I'd agree there are some lines you just don't cross -- and yet they are crossed all the time and relationships still survive. Becuase you do something that transgresses the bounds of human decency doesn't necessarily mean the relationship is no longer viable. How many people have cheated on their spouses and yet were later able to reconcile? That transgression is a serious one; abandonment at a gas station is a bit more moderate. But, I agree that some lines ought not be crossed. Leaving michecon at a gas station probably requires an apology and a mutual understanding that such tactics should not be indulged in in the future. As for the rest of it, I get the feeling we're approaching relationships from significantly different positions and we won't reach an agreement on it. Machismo may not be the best word since it is gender-related and not just gender-laden (the effect of the latter is what I was looking for). The idea, though, is that most posters in this thread have been saying michecon must make sure to punish disrespect. I say there is no profit in that.
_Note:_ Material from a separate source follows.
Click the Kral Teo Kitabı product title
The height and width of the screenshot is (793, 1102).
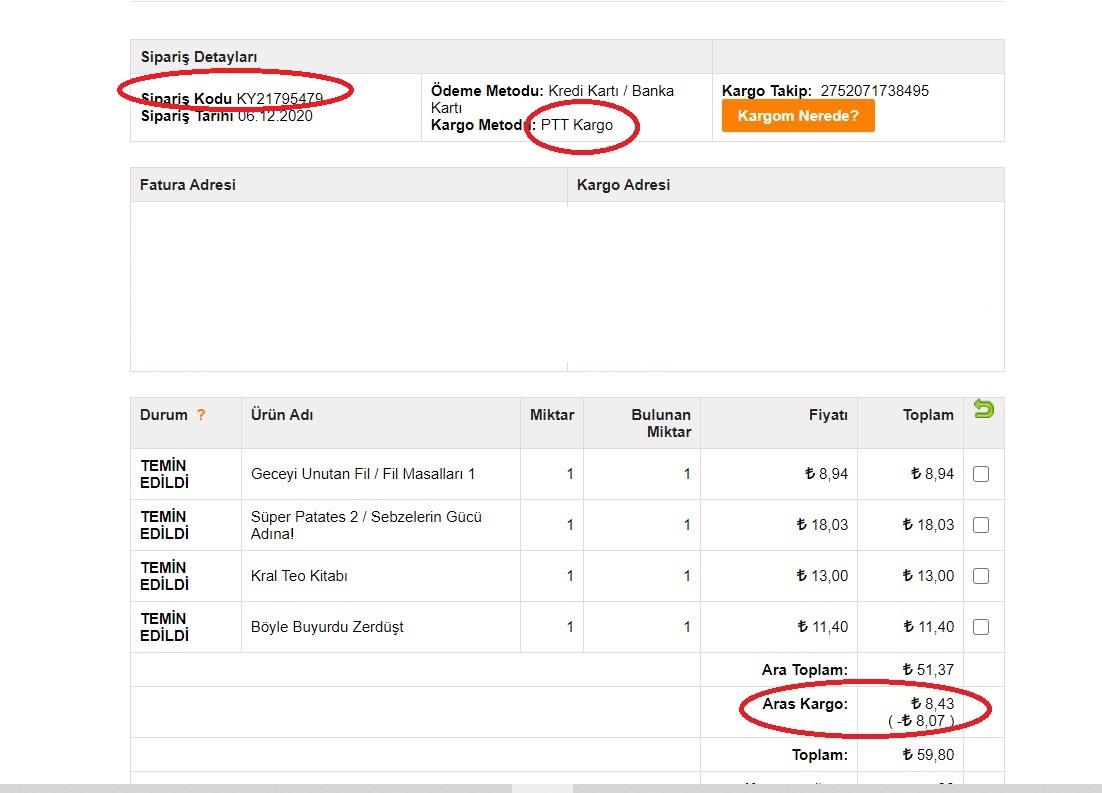(x=299, y=576)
Completely agree JV. Personally I feel a lot of people are too forgiving of transgressions against them(cheating, abuse, etc) and are willing to stay in a doomed or very risky relatioinship instead of moving on. Now if you're married or have kids, that's a whole different matter, you are obligated to at least try and make it work in that situation. But a boyfriend-girlfriend deal - cut the friggin ties once really bad character flaws start showing up. There are other people you can spend your life with. As for the rest of it, I get the feeling we're approaching relationships from significantly different positions and we won't reach an agreement on it. Machismo may not be the best word since it is gender-related and not just gender-laden (the effect of the latter is what I was looking for). The idea, though, is that most posters in this thread have been saying michecon must make sure to punish disrespect. I say there is no profit in that. I can understand that. I don't think relationships should be trashed just because of a blow to your ego either. I think that may be the word you were looking for.